What the exercise asks:
Select, from the material below, each line with "Locate" in it.

Record set:
= Beginning of Section =

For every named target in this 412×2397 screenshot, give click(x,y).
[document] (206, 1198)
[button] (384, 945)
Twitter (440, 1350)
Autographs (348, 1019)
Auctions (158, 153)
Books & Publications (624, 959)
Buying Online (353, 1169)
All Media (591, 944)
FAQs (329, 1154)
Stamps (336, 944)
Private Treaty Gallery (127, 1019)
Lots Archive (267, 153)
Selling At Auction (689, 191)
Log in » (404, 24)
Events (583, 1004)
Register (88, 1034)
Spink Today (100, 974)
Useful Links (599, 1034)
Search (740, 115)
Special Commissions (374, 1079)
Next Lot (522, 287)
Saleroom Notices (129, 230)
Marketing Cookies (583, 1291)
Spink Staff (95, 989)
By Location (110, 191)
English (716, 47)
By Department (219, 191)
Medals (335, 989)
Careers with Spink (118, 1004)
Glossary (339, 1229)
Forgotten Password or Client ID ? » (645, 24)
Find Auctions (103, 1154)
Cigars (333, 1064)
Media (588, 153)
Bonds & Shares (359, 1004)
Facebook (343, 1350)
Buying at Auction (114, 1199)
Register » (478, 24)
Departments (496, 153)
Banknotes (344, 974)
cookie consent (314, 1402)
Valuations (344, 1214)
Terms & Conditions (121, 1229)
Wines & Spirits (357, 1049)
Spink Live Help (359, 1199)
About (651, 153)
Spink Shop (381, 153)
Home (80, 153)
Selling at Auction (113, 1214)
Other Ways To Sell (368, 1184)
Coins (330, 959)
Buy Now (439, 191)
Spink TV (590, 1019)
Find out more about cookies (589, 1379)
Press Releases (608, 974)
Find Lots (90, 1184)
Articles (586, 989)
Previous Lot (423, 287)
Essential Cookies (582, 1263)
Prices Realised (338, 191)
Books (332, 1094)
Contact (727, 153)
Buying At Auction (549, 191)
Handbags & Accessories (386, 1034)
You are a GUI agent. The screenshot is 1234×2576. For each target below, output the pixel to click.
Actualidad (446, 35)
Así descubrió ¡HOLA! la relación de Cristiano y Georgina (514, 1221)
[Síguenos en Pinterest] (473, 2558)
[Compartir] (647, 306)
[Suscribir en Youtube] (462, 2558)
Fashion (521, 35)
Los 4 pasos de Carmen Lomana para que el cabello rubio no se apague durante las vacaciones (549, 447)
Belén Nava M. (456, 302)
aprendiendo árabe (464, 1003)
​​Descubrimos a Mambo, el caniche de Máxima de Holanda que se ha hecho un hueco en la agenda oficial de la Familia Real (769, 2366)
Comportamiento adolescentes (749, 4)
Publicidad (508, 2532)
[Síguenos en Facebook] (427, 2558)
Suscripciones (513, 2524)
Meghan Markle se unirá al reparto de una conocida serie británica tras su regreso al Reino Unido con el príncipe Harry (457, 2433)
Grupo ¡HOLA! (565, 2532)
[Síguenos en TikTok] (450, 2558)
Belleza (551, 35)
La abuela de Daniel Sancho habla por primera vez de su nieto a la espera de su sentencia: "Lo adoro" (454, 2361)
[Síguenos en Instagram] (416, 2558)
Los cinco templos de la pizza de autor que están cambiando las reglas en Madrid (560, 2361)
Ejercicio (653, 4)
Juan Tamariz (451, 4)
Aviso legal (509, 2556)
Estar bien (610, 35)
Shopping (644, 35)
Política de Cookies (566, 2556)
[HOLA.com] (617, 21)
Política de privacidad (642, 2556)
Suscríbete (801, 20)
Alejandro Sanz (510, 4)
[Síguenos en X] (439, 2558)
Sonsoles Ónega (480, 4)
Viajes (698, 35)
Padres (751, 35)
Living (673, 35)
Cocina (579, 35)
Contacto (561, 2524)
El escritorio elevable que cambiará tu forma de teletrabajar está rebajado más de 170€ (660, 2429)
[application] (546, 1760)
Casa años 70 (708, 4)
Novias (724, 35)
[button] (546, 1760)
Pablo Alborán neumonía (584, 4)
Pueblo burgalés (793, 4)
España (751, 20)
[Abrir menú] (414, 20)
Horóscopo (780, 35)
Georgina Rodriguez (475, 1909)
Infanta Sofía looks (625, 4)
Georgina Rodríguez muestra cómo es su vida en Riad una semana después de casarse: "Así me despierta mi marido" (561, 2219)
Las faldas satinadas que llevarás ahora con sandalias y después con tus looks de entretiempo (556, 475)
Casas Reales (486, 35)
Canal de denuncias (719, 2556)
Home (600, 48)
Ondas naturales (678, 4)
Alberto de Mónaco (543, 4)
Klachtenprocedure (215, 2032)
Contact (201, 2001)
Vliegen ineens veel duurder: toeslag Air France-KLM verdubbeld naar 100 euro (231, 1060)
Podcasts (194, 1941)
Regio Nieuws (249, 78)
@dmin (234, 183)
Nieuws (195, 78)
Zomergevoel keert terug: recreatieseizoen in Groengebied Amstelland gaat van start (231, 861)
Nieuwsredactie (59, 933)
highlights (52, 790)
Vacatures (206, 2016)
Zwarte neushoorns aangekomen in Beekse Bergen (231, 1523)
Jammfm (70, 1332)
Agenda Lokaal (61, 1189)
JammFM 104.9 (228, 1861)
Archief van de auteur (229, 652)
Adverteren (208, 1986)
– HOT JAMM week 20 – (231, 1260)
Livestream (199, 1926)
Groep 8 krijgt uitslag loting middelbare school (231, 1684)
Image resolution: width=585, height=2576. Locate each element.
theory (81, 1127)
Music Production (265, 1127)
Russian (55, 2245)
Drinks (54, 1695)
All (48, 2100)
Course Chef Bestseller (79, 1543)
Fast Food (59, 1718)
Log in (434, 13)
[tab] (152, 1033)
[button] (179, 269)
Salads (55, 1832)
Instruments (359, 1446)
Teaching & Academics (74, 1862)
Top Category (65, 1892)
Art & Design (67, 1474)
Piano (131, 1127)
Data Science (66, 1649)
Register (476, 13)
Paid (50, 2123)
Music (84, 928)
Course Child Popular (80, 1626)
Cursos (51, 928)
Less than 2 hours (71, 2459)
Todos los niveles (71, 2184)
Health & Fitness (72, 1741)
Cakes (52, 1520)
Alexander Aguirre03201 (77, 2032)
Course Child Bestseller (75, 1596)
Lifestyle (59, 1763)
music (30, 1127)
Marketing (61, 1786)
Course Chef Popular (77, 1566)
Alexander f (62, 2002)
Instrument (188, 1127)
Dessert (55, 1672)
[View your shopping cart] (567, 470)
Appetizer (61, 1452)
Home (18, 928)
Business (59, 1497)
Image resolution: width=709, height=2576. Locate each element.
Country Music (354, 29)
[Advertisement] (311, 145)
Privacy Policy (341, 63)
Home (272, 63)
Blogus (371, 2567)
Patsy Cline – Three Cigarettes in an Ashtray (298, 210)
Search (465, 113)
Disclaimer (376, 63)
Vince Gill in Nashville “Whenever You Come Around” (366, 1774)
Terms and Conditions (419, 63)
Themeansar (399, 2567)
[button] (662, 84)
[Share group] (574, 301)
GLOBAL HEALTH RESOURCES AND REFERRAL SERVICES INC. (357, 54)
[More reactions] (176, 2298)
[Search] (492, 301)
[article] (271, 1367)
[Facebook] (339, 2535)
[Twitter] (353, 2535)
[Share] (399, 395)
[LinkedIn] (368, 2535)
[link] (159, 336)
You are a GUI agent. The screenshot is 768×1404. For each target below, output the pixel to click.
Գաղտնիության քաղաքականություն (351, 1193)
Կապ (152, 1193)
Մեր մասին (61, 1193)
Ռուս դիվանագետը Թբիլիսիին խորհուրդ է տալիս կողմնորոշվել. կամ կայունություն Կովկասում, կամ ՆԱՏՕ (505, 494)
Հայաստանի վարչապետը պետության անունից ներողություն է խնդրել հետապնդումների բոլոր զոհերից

= End of Section =

Result of the exercise:
Image resolution: width=585, height=2576. Locate each element.
Image resolution: width=709, height=2576. Locate each element.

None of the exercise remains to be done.